Diante desse quadro de princípios e de normas, o Plano Diretor Municipal foi inserido como instrumento de urbanização, de cidadania e de gestão para as cidades brasileiras. O art. 4º do Estatuto da Cidade estabelece que para os fins desta Lei, serão utilizados, entre outros instrumentos:

Art. 4o  (...)

(...)

III – planejamento municipal, em especial:

  1. plano diretor;

(...)

Vê-se, indene de dúvida, que o regramento jurídico do Brasil encontra-se filiado a moderna e contemporânea visão sobre as cidades, sobre a gestão e o planejamento da cidade e sobre a vida nas cidades.

- **Ações necessárias**
a) Liste os tipos de instrumento que o trecho sobre o Plano Diretor Municipal diz que esse plano passou a ser para as cidades brasileiras.
b) Prossiga com o trecho sobre o Plano Diretor Municipal, escrevendo a continuação logo após a última frase.

- **Segmento de dados**
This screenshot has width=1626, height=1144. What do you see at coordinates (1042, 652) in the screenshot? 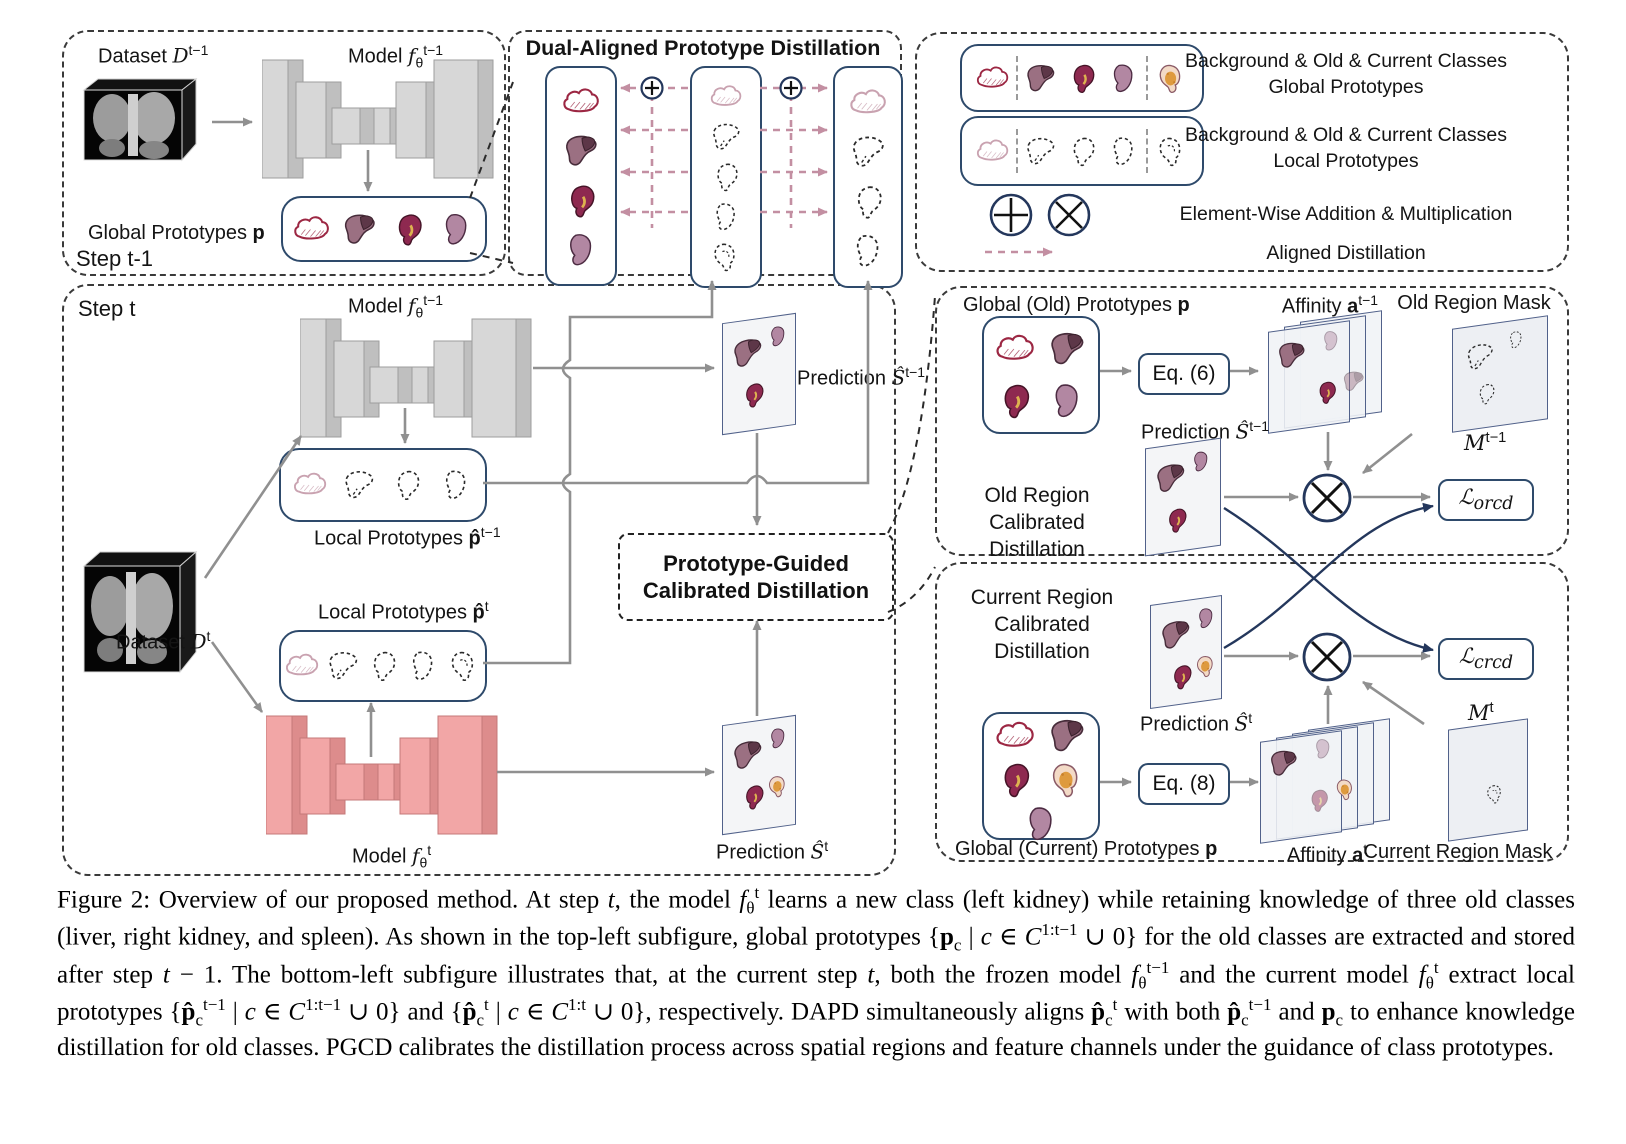
I see `crcd-title-line3: Distillation` at bounding box center [1042, 652].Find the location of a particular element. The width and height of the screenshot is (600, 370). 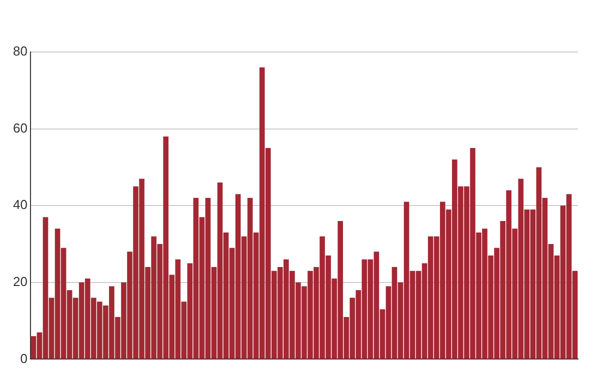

- **Respostas do exercício**
a)
- Instrumento de urbanização
- Instrumento de cidadania
- Instrumento de gestão

b)
A ocupação, exploração e construção no entorno das áreas de cordão arenoso – as praias e o litoral

Duas características, dentre outras, da aplicação do sistema capitalista nas cidades são: a) a acumulação de propriedades em áreas com potencial habitacional, industrial ou turístico e, b) a especulação imobiliária, com cobrança de valores irreais em relação ao metro quadrado de áreas estratégicas para o desenvolvimento das cidades. Em regra, as grandes incorporadoras, com informação privilegiada e abertura política junto ao poder local, antevêem a localização de investimentos públicos e/ou privados ou mesmo a expansão urbana e passam a comprar glebas de terras, por preços insignificantes, para venderem ou incorporarem no futuro próximo com alta valorização.       

Nesse contexto, as áreas litorâneas sofrem com a expansão urbana e com a especulação imobiliária. As áreas de praia, em razão da beleza natural e dos inúmeros atrativos para a prática de lazer e desporto, recebem “especial atenção do mercado imobiliário”, cuja ocupação acaba sendo seletiva, favorecendo apenas os cidadãos abastados economicamente.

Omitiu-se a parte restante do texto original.